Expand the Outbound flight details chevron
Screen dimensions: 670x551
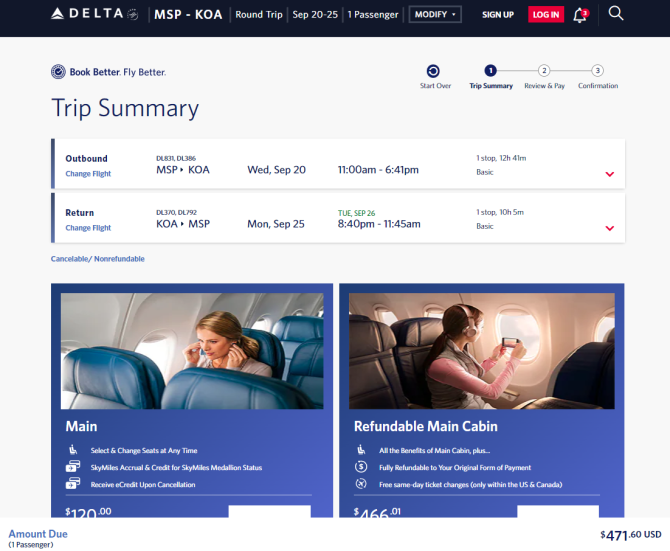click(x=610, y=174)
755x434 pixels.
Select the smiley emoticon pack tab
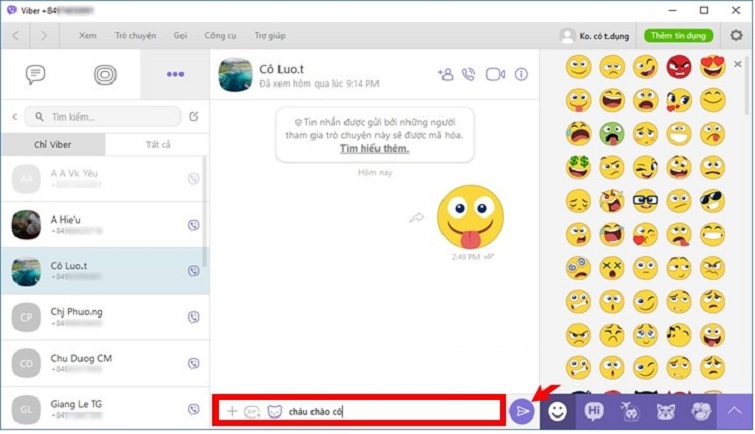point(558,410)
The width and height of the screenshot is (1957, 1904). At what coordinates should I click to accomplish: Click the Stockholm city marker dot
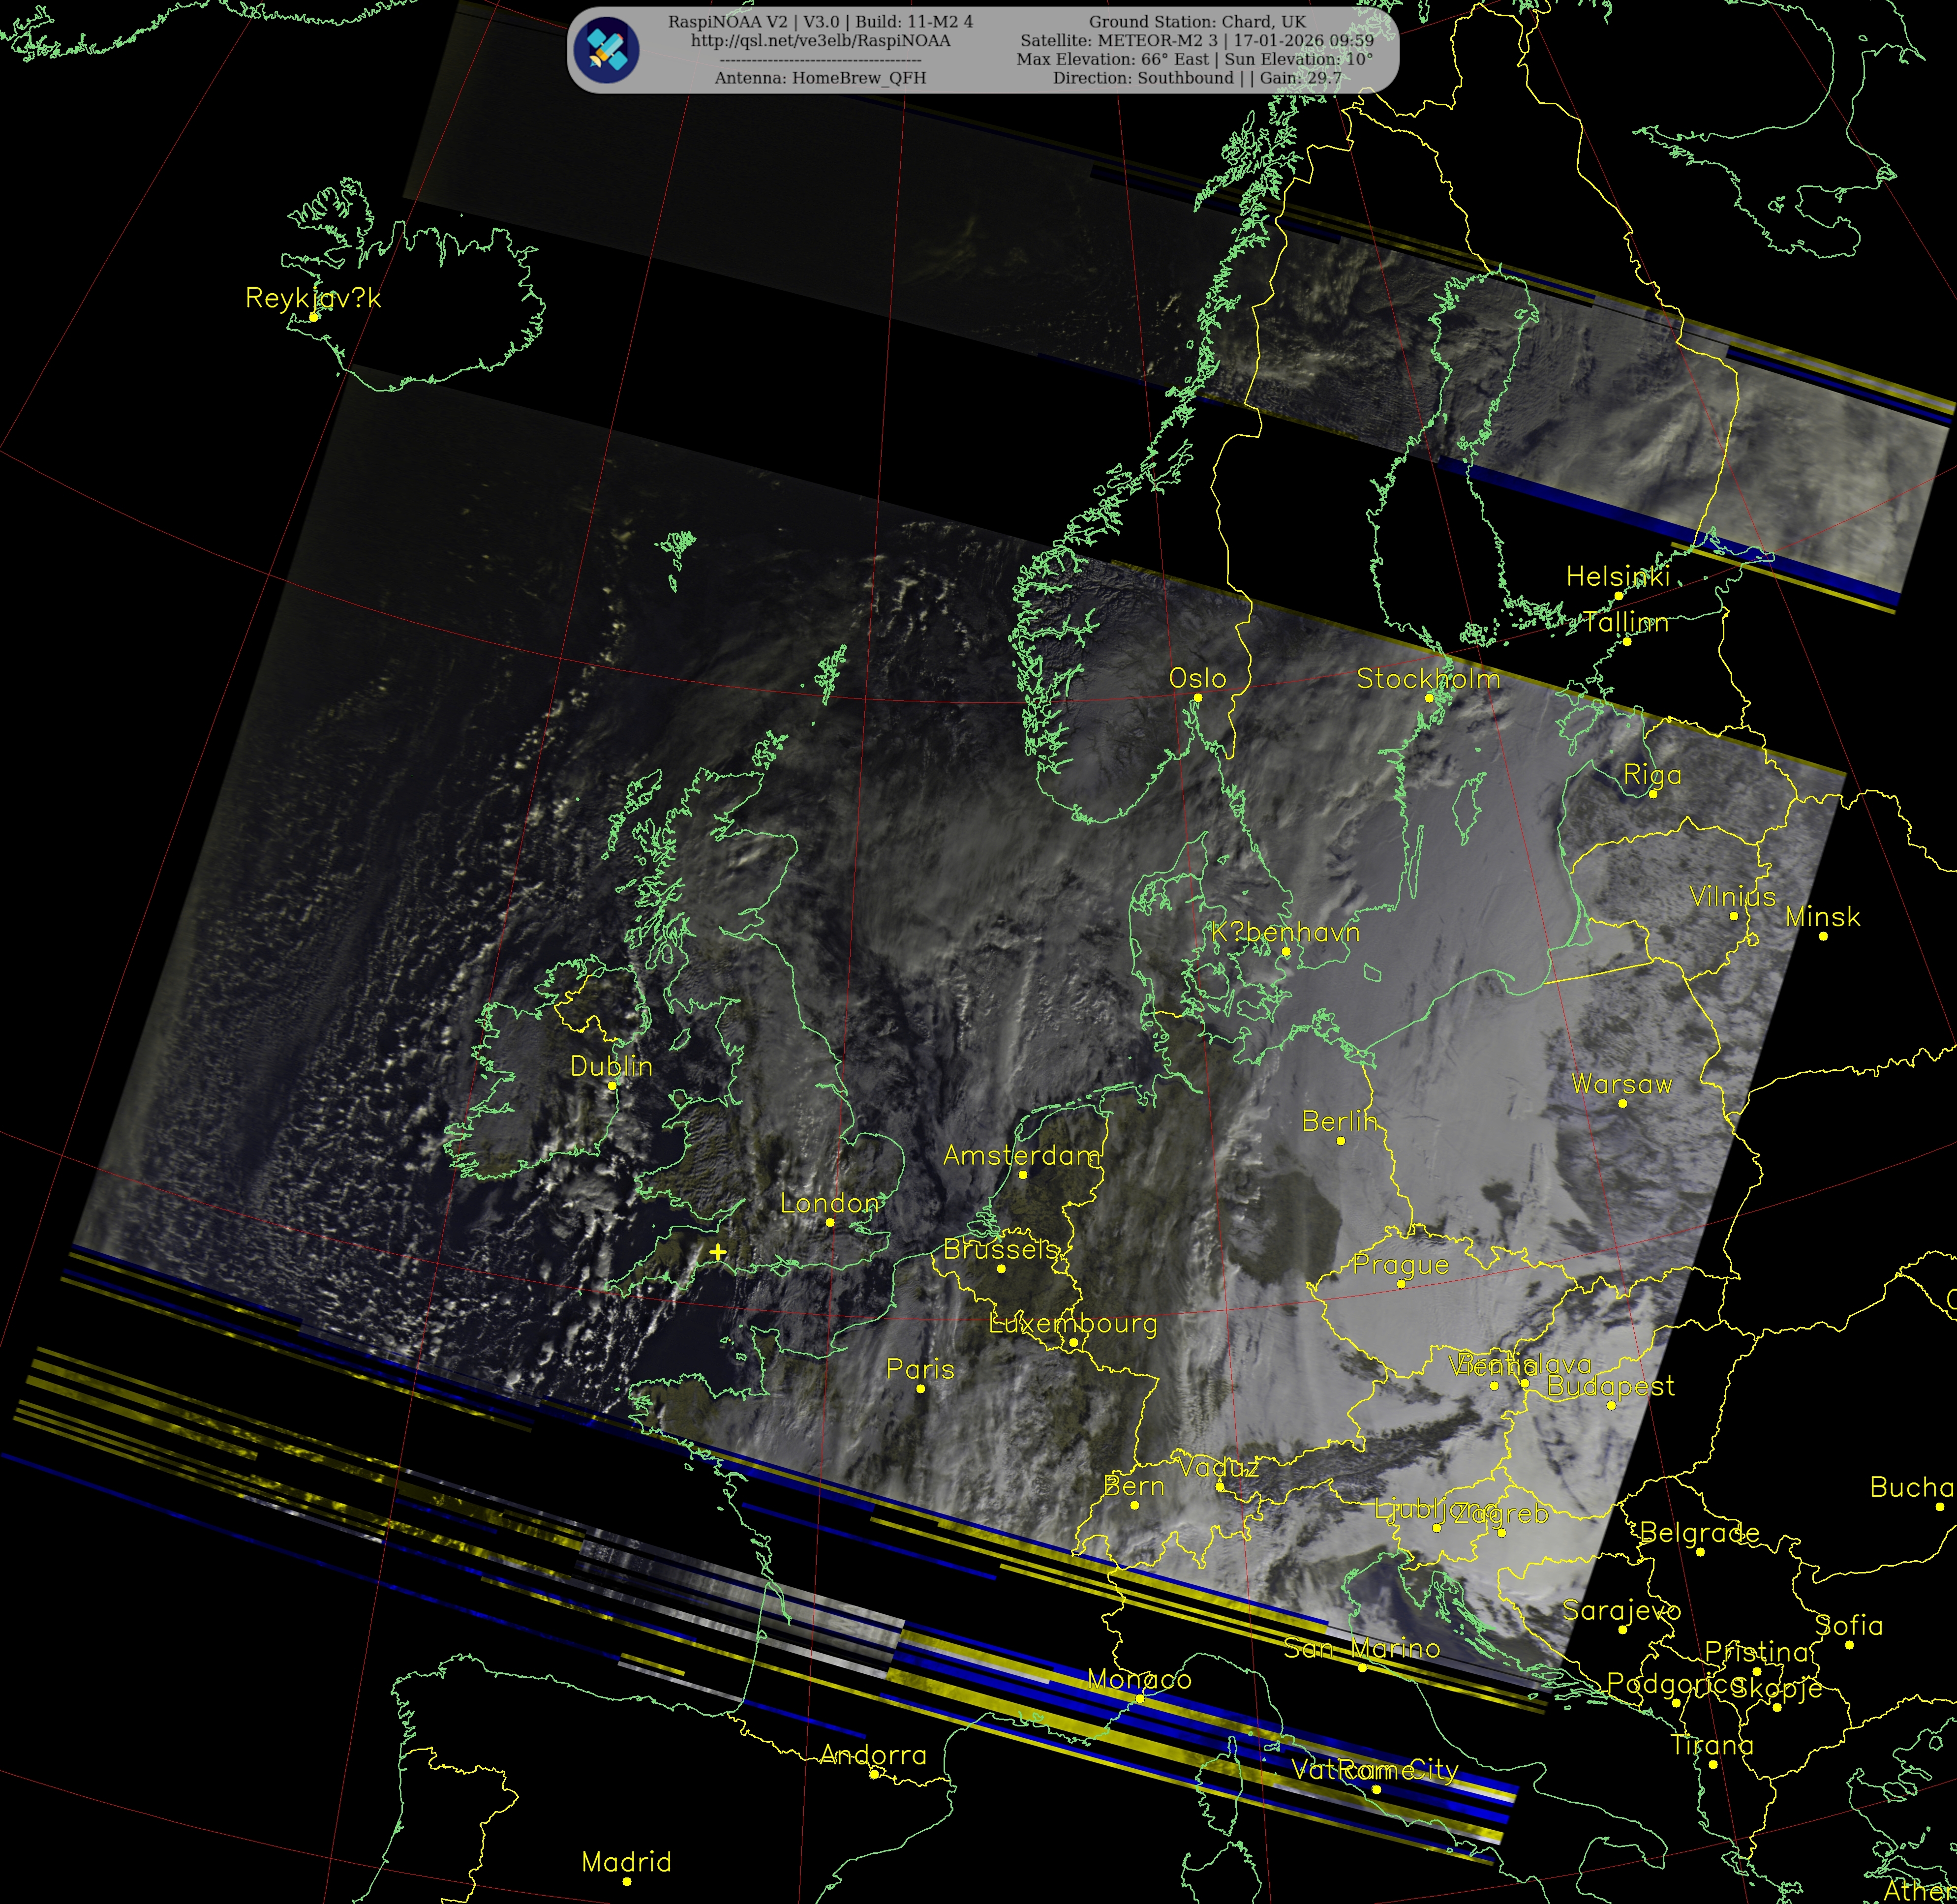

* * *

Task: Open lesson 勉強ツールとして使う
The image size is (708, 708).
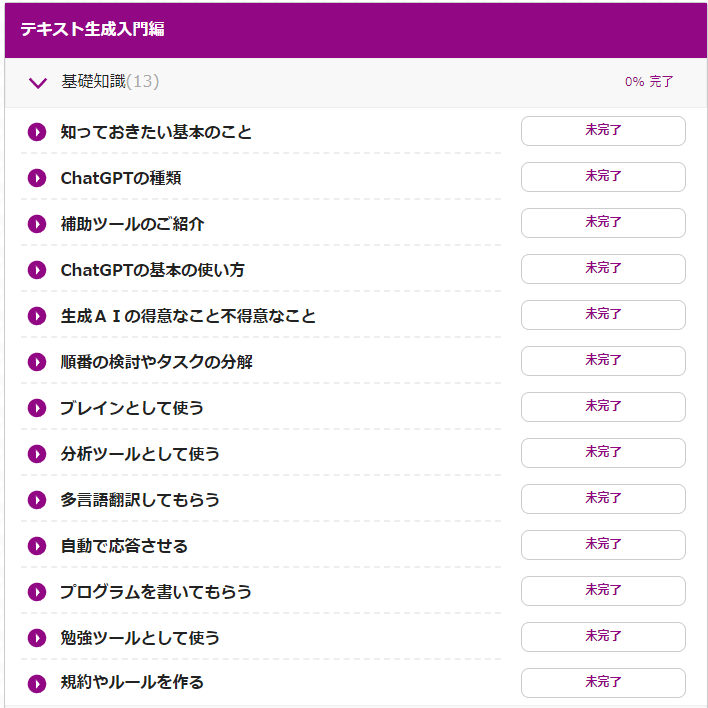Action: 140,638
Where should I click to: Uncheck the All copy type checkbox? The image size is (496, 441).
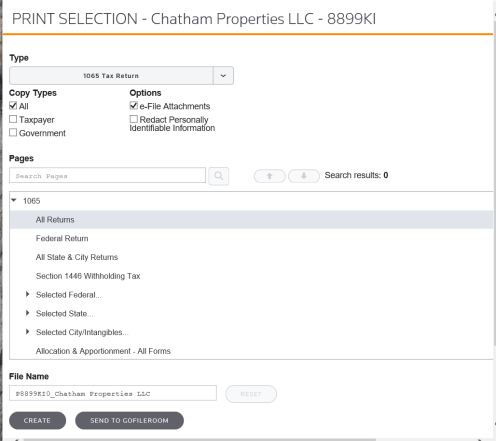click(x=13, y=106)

#### Exercise requirements:
Rewrite the lines of the listing, starting at the line that has "Task: Open lesson 勉強ツールとして使う" and ending after the line that has "click(x=13, y=106)". Replace "image size" with "screenshot size", change nothing else, and omit the pictures.

#### Expected answer:
Task: Open lesson 勉強ツールとして使う
The screenshot size is (708, 708).
Action: 140,638
Where should I click to: Uncheck the All copy type checkbox? The screenshot size is (496, 441).
click(x=13, y=106)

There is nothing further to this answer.